Reputation: 351
I'm trying to read a csv that has the following data:
name,date,win,stops,cost
a,2020-1-1,true,"[""x"", ""y"", ""z""]", 2.3
b,2021-3-1,true,, 1.3
c,2023-2-1,true,"[""x""]", 0.3
d,2021-3-1,true,"[""z""]", 2.3
using inferSchema results in the stops field spilling over to the next columns and messing up the dataframe
If I give my own schema like:
schema = StructType([
StructField('name', StringType()),
StructField('date', TimestampType()),
StructField('win', Booleantype()),
StructField('stops', ArrayType(StringType())),
StructField('cost', DoubleType())])
results in this exception:
pyspark.sql.utils.AnalysisException: CSV data source does not support array<string> data type.
so how would I properly read the csv without this failure?
Upvotes: 5
Views: 5377
Reputation: 9308
Since csv doesn't support array, you need to first read as string, then convert it.
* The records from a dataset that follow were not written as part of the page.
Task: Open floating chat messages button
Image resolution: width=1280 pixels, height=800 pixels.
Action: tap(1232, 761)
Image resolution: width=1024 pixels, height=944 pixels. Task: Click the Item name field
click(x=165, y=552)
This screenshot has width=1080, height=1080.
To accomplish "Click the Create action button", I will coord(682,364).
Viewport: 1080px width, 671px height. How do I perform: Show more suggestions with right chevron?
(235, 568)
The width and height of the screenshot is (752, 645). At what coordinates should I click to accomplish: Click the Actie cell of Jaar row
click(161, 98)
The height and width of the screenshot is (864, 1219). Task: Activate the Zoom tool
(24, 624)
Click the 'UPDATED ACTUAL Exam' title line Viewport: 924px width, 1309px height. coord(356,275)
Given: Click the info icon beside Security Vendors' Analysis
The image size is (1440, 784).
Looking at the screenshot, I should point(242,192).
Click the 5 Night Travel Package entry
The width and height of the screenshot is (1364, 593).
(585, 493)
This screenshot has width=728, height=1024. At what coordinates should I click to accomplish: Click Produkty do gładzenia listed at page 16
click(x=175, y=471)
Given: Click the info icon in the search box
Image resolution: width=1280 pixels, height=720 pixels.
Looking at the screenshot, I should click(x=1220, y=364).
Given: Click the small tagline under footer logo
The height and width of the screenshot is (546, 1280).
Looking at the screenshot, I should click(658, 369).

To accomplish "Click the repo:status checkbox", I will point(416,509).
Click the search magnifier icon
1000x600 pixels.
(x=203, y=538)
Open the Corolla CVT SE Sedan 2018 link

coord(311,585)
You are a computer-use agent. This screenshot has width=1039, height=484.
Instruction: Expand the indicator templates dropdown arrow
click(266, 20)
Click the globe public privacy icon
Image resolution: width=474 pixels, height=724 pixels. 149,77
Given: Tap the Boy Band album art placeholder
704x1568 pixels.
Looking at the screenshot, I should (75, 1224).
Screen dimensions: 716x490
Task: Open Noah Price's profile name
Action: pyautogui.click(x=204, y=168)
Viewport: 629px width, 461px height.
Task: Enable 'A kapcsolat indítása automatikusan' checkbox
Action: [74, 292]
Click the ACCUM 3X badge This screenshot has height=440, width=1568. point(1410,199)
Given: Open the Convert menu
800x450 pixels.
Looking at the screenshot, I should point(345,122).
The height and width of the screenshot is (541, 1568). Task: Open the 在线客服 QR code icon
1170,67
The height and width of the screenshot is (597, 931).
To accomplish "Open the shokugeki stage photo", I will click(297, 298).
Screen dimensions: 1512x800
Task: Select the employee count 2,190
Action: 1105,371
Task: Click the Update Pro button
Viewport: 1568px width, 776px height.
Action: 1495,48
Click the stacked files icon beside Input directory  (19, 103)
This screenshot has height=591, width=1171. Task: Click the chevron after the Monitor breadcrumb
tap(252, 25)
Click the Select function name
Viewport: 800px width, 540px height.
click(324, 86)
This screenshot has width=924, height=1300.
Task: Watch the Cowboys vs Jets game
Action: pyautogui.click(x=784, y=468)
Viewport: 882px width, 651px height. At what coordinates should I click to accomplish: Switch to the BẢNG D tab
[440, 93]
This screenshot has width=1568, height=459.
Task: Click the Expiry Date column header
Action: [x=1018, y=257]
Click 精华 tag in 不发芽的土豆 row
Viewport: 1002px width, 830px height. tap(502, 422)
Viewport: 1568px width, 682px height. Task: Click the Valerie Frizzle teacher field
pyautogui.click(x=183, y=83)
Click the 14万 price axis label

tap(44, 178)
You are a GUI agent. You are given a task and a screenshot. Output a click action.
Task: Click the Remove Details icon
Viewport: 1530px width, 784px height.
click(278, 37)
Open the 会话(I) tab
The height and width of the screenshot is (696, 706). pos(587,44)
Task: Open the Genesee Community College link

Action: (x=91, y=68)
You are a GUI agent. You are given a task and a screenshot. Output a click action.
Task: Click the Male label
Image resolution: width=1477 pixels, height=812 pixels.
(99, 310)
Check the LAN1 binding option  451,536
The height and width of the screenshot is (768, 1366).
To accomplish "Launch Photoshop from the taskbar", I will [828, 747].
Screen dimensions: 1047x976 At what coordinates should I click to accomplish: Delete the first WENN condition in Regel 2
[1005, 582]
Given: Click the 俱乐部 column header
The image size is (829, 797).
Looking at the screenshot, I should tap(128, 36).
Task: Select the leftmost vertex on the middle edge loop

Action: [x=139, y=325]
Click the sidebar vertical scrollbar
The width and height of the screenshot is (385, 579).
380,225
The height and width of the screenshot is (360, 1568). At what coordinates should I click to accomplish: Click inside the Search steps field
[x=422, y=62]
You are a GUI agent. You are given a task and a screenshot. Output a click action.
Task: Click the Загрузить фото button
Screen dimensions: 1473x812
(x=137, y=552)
# You need to set escape option to ", since it is not the default escape character (\).
df = spark.read.csv('file.csv', header=True, escape='"')
df = df.withColumn('stops', F.from_json('stops', ArrayType(StringType())))
Upvotes: 7
Reputation: 1033
I guess this is what you are looking for:
from pyspark.sql import SparkSession
spark = SparkSession.builder.appName('abc').getOrCreate()
dataframe = spark.read.options(header='True', delimiter=",").csv("file_name.csv")
dataframe.printSchema()
Let me know if it helps
Upvotes: -2